**What this task involves:**
Without leaving out a single line, copy the records exactly.

**Recorded data:**
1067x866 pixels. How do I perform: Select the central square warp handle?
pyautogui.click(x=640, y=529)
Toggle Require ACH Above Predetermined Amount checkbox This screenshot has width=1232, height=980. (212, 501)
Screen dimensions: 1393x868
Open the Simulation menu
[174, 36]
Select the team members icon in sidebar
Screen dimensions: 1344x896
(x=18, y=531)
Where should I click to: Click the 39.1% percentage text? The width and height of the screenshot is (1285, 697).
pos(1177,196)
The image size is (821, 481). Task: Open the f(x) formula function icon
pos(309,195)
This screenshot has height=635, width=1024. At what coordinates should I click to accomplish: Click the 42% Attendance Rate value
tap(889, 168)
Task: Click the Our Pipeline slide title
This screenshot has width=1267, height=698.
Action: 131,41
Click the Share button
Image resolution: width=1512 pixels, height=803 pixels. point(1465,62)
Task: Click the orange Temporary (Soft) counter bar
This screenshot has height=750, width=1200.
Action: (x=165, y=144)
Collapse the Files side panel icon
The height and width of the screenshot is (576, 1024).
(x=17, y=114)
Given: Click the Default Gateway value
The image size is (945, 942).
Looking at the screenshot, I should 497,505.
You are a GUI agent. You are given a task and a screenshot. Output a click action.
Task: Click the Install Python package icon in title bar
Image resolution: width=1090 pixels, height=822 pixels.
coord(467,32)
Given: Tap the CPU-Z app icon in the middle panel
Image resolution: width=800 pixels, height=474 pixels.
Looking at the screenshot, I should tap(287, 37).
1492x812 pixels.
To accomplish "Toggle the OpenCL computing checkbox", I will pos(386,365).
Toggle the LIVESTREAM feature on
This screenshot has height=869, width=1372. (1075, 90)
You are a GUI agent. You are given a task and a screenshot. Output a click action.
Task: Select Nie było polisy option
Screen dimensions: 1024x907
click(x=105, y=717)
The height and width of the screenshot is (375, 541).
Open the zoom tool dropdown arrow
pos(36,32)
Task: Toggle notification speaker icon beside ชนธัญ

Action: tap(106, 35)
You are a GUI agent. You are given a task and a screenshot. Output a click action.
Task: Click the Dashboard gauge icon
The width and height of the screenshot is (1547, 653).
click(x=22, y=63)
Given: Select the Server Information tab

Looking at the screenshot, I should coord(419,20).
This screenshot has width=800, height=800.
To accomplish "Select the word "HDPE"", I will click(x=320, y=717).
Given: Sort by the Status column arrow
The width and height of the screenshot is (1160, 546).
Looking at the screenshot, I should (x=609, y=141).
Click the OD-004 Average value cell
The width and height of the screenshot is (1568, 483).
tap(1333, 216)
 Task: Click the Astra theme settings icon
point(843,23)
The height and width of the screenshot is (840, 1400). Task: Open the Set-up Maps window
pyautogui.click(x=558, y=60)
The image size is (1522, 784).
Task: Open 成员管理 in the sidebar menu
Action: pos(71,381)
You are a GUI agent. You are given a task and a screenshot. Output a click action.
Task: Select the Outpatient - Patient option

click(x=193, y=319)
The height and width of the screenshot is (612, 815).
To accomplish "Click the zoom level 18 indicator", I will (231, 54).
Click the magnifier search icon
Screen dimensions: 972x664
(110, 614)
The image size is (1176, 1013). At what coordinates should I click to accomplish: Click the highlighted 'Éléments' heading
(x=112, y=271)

**Answer to this exercise:**
1067x866 pixels. How do I perform: Select the central square warp handle?
pyautogui.click(x=640, y=529)
Toggle Require ACH Above Predetermined Amount checkbox This screenshot has width=1232, height=980. (212, 501)
Screen dimensions: 1393x868
Open the Simulation menu
[174, 36]
Select the team members icon in sidebar
Screen dimensions: 1344x896
(x=18, y=531)
Where should I click to: Click the 39.1% percentage text? The width and height of the screenshot is (1285, 697).
pos(1177,196)
The image size is (821, 481). Task: Open the f(x) formula function icon
pos(309,195)
This screenshot has height=635, width=1024. At what coordinates should I click to accomplish: Click the 42% Attendance Rate value
tap(889, 168)
Task: Click the Our Pipeline slide title
This screenshot has width=1267, height=698.
Action: 131,41
Click the Share button
Image resolution: width=1512 pixels, height=803 pixels. point(1465,62)
Task: Click the orange Temporary (Soft) counter bar
This screenshot has height=750, width=1200.
Action: (x=165, y=144)
Collapse the Files side panel icon
The height and width of the screenshot is (576, 1024).
(x=17, y=114)
Given: Click the Default Gateway value
The image size is (945, 942).
Looking at the screenshot, I should 497,505.
You are a GUI agent. You are given a task and a screenshot. Output a click action.
Task: Click the Install Python package icon in title bar
Image resolution: width=1090 pixels, height=822 pixels.
coord(467,32)
Given: Tap the CPU-Z app icon in the middle panel
Image resolution: width=800 pixels, height=474 pixels.
Looking at the screenshot, I should tap(287, 37).
1492x812 pixels.
To accomplish "Toggle the OpenCL computing checkbox", I will pos(386,365).
Toggle the LIVESTREAM feature on
This screenshot has height=869, width=1372. (1075, 90)
You are a GUI agent. You are given a task and a screenshot. Output a click action.
Task: Select Nie było polisy option
Screen dimensions: 1024x907
click(x=105, y=717)
The height and width of the screenshot is (375, 541).
Open the zoom tool dropdown arrow
pos(36,32)
Task: Toggle notification speaker icon beside ชนธัญ

Action: tap(106, 35)
You are a GUI agent. You are given a task and a screenshot. Output a click action.
Task: Click the Dashboard gauge icon
The width and height of the screenshot is (1547, 653).
click(x=22, y=63)
Given: Select the Server Information tab

Looking at the screenshot, I should coord(419,20).
This screenshot has width=800, height=800.
To accomplish "Select the word "HDPE"", I will click(x=320, y=717).
Given: Sort by the Status column arrow
The width and height of the screenshot is (1160, 546).
Looking at the screenshot, I should (x=609, y=141).
Click the OD-004 Average value cell
The width and height of the screenshot is (1568, 483).
tap(1333, 216)
 Task: Click the Astra theme settings icon
point(843,23)
The height and width of the screenshot is (840, 1400). Task: Open the Set-up Maps window
pyautogui.click(x=558, y=60)
The image size is (1522, 784).
Task: Open 成员管理 in the sidebar menu
Action: pos(71,381)
You are a GUI agent. You are given a task and a screenshot. Output a click action.
Task: Select the Outpatient - Patient option

click(x=193, y=319)
The height and width of the screenshot is (612, 815).
To accomplish "Click the zoom level 18 indicator", I will (231, 54).
Click the magnifier search icon
Screen dimensions: 972x664
(110, 614)
The image size is (1176, 1013). At what coordinates should I click to accomplish: Click the highlighted 'Éléments' heading
(x=112, y=271)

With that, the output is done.